■ RECORDS TO PROCESS
=== Begin Enclosure ===
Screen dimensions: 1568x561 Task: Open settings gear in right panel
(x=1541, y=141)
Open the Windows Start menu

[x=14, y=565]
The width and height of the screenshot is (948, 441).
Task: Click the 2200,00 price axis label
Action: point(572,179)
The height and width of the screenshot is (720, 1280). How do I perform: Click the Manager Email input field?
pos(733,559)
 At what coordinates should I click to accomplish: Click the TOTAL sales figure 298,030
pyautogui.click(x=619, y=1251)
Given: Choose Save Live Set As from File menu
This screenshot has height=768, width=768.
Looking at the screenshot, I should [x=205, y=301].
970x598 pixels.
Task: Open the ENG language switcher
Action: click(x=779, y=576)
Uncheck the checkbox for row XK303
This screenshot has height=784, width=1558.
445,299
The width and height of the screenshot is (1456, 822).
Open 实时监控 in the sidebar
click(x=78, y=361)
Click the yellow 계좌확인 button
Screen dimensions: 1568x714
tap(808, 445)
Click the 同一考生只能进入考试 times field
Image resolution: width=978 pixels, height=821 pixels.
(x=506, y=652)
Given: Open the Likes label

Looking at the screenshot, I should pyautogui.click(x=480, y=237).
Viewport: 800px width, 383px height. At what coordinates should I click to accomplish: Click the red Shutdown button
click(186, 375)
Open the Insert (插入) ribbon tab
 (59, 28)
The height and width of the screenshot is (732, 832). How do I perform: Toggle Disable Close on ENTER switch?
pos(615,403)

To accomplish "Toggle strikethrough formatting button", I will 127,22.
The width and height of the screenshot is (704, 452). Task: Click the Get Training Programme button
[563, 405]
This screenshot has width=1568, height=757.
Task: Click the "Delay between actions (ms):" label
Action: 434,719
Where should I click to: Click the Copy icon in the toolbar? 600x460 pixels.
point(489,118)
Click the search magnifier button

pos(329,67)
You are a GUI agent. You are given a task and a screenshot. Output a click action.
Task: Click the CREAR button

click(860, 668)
=== End Enclosure ===
■ AIM OF THE EXERCISE
For each record in the listing, output it again exactly.

■ RESULT OF THE TASK
Screen dimensions: 1568x561 Task: Open settings gear in right panel
(x=1541, y=141)
Open the Windows Start menu

[x=14, y=565]
The width and height of the screenshot is (948, 441).
Task: Click the 2200,00 price axis label
Action: point(572,179)
The height and width of the screenshot is (720, 1280). How do I perform: Click the Manager Email input field?
pos(733,559)
 At what coordinates should I click to accomplish: Click the TOTAL sales figure 298,030
pyautogui.click(x=619, y=1251)
Given: Choose Save Live Set As from File menu
This screenshot has height=768, width=768.
Looking at the screenshot, I should [x=205, y=301].
970x598 pixels.
Task: Open the ENG language switcher
Action: click(x=779, y=576)
Uncheck the checkbox for row XK303
This screenshot has height=784, width=1558.
445,299
The width and height of the screenshot is (1456, 822).
Open 实时监控 in the sidebar
click(x=78, y=361)
Click the yellow 계좌확인 button
Screen dimensions: 1568x714
tap(808, 445)
Click the 同一考生只能进入考试 times field
Image resolution: width=978 pixels, height=821 pixels.
(x=506, y=652)
Given: Open the Likes label

Looking at the screenshot, I should pyautogui.click(x=480, y=237).
Viewport: 800px width, 383px height. At what coordinates should I click to accomplish: Click the red Shutdown button
click(186, 375)
Open the Insert (插入) ribbon tab
 (59, 28)
The height and width of the screenshot is (732, 832). How do I perform: Toggle Disable Close on ENTER switch?
pos(615,403)

To accomplish "Toggle strikethrough formatting button", I will 127,22.
The width and height of the screenshot is (704, 452). Task: Click the Get Training Programme button
[563, 405]
This screenshot has width=1568, height=757.
Task: Click the "Delay between actions (ms):" label
Action: 434,719
Where should I click to: Click the Copy icon in the toolbar? 600x460 pixels.
point(489,118)
Click the search magnifier button

pos(329,67)
You are a GUI agent. You are given a task and a screenshot. Output a click action.
Task: Click the CREAR button

click(860, 668)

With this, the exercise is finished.